What happens if the RMB is forced to revalue?
Because of US and European pressure Beijing may allow much faster appreciation of the renminbi than it likes over the next year, but this will almost certainly be accompanied with policies that reduce the adverse employment impact. In my opinion the most likely such policy involves credit. If Beijing expands cheap credit, however, it may exacerbate dangerous imbalances within the economy.
Before explaining, let me suggest why I think we are going to see much faster renminbi appreciation. Part of the reason has to do with what looks like good economic numbers. The real estate market seems to be recovering, manufacturing is doing well, and Chinese growth is strong. Here is what Saturday’s Xinhua had to say about the most recent PMI index:
The Purchasing Managers Index (PMI) of China’s manufacturing sector rose to 53.8 percent in September, up 2.1 percentage points from August, the China Federation of Logistics and Purchasing (CFLP) said Friday. The reading of the September index was the highest since May and marked the 19th consecutive month that the index was above the boom-bust line of 50 percent
Meanwhile on Sunday data released for non-manufacturing industries showed the same trend, especially (shudder) in the property sector. Here is Credit Suisse on the subject:
The non-manufacturing PMI was up 0.2pps (sa) in September, with the business expectation index rising 1.5pps to 67.3 (sa). The improvement was triggered by the rebound in property sales transactions in September, in our view, which raised the business activity and expectation indices for the real estate and construction sectors this month. Meanwhile, the retail trade indices fell, but remained elevated, in our view.
So far no big surprise.

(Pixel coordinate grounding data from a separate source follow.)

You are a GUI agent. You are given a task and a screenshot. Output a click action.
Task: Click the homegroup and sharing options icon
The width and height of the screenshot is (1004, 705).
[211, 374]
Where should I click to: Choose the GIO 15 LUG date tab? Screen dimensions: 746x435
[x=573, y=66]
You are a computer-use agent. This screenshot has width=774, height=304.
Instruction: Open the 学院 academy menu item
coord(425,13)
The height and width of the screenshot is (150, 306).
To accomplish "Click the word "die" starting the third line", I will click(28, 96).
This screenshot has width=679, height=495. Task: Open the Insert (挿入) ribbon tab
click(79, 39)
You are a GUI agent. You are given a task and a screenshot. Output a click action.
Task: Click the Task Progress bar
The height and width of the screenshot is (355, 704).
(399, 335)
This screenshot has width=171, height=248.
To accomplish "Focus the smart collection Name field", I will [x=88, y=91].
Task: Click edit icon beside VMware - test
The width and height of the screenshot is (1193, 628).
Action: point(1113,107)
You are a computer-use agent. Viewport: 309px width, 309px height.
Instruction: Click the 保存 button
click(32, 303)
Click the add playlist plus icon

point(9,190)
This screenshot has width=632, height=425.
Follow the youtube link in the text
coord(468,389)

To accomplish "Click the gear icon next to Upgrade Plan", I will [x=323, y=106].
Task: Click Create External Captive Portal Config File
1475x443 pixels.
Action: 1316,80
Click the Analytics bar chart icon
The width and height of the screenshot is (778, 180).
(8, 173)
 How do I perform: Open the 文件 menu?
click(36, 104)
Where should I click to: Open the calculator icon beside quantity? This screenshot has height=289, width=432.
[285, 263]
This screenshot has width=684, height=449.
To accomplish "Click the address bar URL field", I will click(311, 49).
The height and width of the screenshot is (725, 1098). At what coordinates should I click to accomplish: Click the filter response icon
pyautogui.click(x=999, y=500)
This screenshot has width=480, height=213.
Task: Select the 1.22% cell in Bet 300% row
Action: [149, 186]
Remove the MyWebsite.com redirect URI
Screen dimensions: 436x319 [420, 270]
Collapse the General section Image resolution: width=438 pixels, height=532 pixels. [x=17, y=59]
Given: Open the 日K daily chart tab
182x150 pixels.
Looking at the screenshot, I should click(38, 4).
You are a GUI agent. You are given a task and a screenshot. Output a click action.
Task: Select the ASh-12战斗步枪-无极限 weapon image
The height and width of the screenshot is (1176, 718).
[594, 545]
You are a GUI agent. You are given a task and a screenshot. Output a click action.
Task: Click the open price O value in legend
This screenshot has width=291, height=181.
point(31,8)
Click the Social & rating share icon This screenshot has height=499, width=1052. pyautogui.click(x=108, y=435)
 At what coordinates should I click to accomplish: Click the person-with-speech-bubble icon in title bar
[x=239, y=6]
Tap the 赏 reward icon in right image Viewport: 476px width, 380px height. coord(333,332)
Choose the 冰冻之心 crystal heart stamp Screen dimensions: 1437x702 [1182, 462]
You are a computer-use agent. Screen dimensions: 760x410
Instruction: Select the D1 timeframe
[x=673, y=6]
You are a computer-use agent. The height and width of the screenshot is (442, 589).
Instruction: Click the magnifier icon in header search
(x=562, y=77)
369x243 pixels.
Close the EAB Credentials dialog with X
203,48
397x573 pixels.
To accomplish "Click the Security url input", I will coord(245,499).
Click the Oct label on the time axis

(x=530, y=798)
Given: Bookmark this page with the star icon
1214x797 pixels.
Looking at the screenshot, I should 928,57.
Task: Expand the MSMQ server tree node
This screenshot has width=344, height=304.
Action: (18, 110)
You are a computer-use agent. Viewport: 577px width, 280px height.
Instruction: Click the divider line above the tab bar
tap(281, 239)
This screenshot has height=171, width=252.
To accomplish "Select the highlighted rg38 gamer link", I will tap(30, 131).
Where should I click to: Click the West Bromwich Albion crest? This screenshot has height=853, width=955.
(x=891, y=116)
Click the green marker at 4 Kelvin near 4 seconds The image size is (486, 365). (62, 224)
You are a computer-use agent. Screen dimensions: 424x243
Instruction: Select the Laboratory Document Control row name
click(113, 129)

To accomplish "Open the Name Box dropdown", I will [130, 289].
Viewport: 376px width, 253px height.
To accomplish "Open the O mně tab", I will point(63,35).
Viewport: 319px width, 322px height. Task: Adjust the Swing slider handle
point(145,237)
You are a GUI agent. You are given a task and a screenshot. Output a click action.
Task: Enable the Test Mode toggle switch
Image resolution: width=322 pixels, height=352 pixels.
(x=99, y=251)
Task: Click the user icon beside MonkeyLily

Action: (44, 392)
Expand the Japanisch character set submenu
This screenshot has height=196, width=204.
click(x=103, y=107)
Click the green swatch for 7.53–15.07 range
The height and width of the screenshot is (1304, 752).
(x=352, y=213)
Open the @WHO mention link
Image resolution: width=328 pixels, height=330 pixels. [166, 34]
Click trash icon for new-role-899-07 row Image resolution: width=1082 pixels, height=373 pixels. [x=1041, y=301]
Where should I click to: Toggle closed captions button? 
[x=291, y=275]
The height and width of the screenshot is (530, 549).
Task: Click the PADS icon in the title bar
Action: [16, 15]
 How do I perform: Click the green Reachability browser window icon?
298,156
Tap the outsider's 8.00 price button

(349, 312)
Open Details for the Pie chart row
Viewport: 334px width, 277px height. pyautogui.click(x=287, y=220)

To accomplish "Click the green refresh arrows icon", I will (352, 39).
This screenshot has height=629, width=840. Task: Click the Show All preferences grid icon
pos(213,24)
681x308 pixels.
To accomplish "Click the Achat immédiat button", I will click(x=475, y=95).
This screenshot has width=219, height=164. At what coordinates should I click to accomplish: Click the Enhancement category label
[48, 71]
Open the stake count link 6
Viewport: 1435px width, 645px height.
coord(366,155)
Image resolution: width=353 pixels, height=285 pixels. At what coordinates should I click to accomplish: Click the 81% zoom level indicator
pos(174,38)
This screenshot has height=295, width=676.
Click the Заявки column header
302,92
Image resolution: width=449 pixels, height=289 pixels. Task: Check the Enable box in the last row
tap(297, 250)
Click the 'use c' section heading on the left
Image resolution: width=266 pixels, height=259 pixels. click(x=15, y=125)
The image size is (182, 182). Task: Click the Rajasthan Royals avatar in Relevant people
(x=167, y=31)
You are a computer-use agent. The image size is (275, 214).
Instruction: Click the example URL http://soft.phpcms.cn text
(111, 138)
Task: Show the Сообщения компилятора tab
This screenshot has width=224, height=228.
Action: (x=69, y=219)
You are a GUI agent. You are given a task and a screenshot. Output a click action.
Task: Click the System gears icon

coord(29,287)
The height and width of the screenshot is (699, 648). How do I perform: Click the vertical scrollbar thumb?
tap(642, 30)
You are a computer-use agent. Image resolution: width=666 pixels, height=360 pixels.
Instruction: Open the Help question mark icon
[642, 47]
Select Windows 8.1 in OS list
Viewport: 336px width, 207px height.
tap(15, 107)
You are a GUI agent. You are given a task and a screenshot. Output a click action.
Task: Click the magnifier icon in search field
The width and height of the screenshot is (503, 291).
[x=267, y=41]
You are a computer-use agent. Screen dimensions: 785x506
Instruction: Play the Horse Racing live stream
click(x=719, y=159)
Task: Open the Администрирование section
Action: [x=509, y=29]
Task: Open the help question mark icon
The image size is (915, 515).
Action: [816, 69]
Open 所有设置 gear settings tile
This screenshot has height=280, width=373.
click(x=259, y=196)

As I have said many times in the past two years, most recently in my May 12 entry, Beijing’s response to the global crisis seems to be a panicky process of stomping on the accelerator when things began to slow down, and then as the economy overheats, real estate development surges, and doubtful investment projects explode, stomping on the brakes.
There is little fine-tuning that they can do – we’re stuck with the choice between bad growth and no growth. I am pretty sure that one way or another we are going to clock in investment-driven GDP growth numbers of 8-10% well into 2012 – although, as Mahatma Gandhi famously complained, speed might be irrelevant if you are going in the wrong direction.
The South China Morning Post version of the story identifies one of the risks associated with the economic rebound.
Mainland manufacturing surged ahead faster than expected last month as domestic demand underpinned growth in the world’s second-biggest economy. The official Purchasing Managers’ Index rose to a four-month high of 53.8 last month, beating a Bloomberg forecast by economists of 52.5 and confirming the country’s economic resilience. Analysts warned, however, of rising inflation risks and a protectionist backlash from the mainland’s trading partners.
…Goldman Sachs said Beijing’s policy since July had been akin to having “one foot on the brake and the other foot on the accelerator”. The bank said the September PMI “suggests the foot on the accelerator has been heavier than expected, and the foot on the brake lighter than expected. Growth in the coming months will continue to be the result of the tug of war between the tightening and loosening measures in different areas of the economy, but the latter appears to be gaining the upper hand.”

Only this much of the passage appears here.